American mathematician (1943–2011)

Steven Alan Orszag (February 27, 1943 – May 1, 2011) was an American mathematician.

==Life and career==
Orszag was born to a Jewish family in Manhattan, the son of Joseph Orszag, a lawyer. Orszag's paternal grandparents were emigrants from Hungary. Orszag was raised in Forest Hills, Queens and graduated from Forest Hills High School. In 1962, at the age of 19, he graduated with a B.S. in Mathematics from the Massachusetts Institute of Technology where he was a member of the Pi Lambda Phi fraternity. He did post graduate study at Cambridge University and in 1966 graduated with a Ph.D. in astrophysics from Princeton University. His thesis adviser was Martin David Kruskal. In 1967, Orszag was appointed as a professor of applied mathematics at the Massachusetts Institute of Technology, where he collaborated with Carl M. Bender, and was a Member of the Institute for Advanced Study. In 1984, he was appointed Forrest E Hamrick Professor of Engineering at Princeton University. In 1998, he accepted a position at Yale University and in 2000, he was named the Percey F. Smith Professor of Mathematics at Yale University from 2000 until his death in 2011.

Orszag has won numerous awards including Sloan Fellowship and Guggenheim Fellowship, the American Institute of Aeronautics and Astronautics Fluid and Plasmadynamics Award, the Otto Laporte Award of the American Physical Society, and the Society of Engineering Science's G. I. Taylor Medal.

Orszag specialized in fluid dynamics, especially turbulence, computational physics and mathematics, electronic chip manufacturing, computer storage system design, and other topics in scientific computing. His work included the development of spectral methods, pseudo-spectral methods, direct numerical simulations, renormalization group methods for turbulence, and very-large-eddy simulations.
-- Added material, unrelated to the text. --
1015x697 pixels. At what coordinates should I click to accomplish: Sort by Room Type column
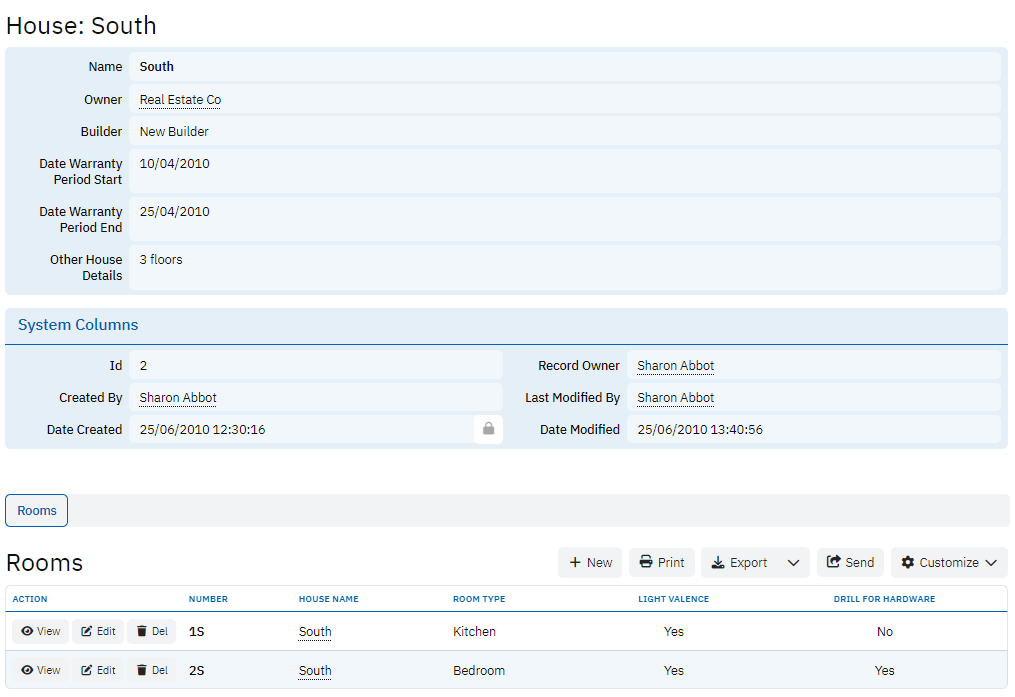point(479,599)
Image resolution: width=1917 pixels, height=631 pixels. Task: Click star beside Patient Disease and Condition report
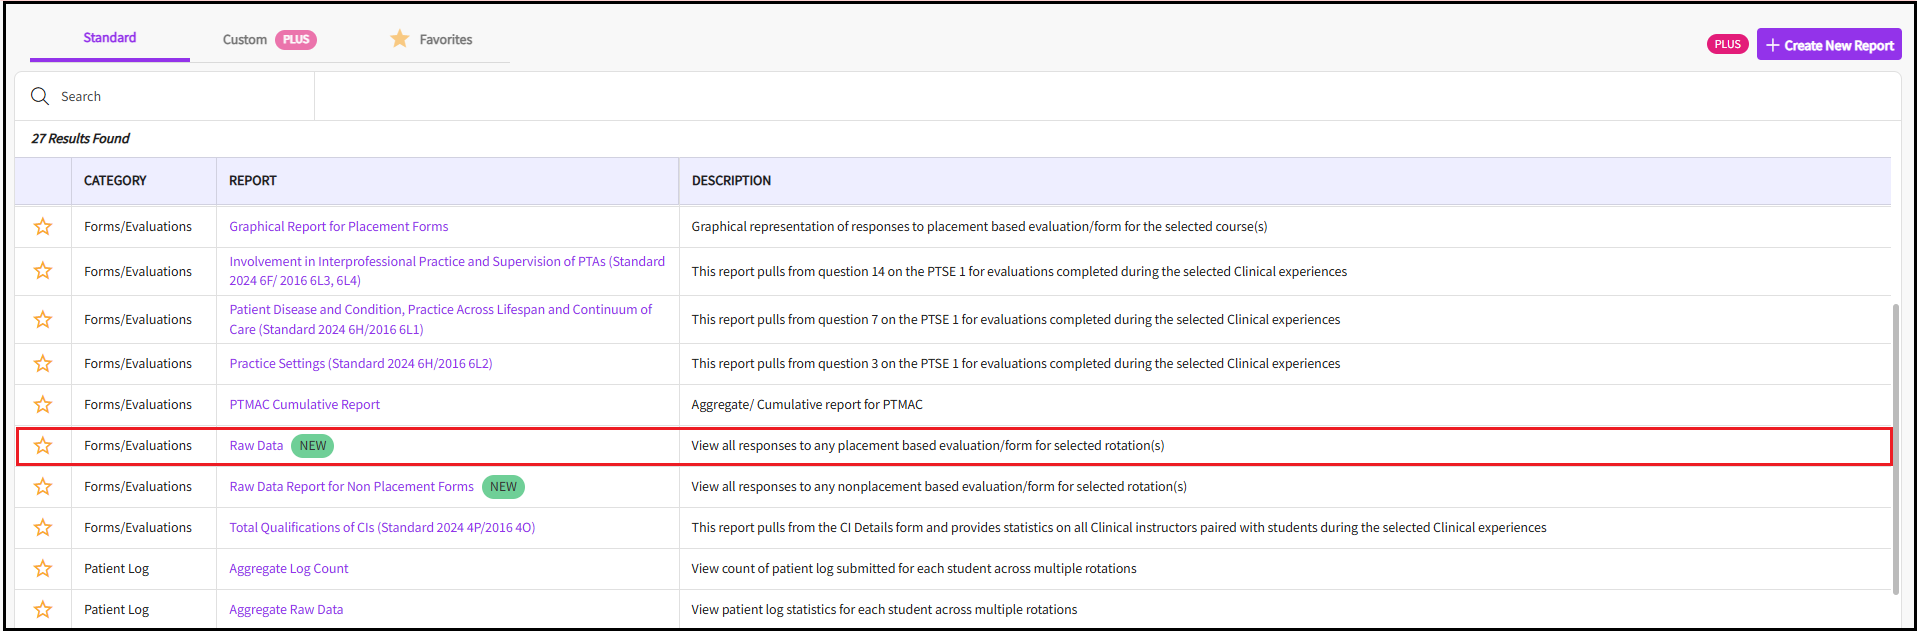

He was the founder of and/or chief scientific adviser to a number of companies, including Flow Research, Ibrix (now part of HPQ), Vector Technologies, and Exa Corp. He has been awarded 6 patents and has written over 400 archival papers.

With Carl M. Bender he wrote Advanced Mathematical Methods for Scientists and Engineers: Asymptotic Methods and Perturbation Theory, a standard text on mathematical methods for scientists. Orszag has been listed as an ISI Highly Cited Author in Engineering by the ISI Web of Knowledge, Thomson Scientific Company.

===Personal life===
In 1964, he married Reba Karp (sister of Joel Karp, the co-designer of the Intel 1103 chip); they had three sons: Michael, Peter, and Jonathan. Peter and Jonathan were both Marshall Scholars.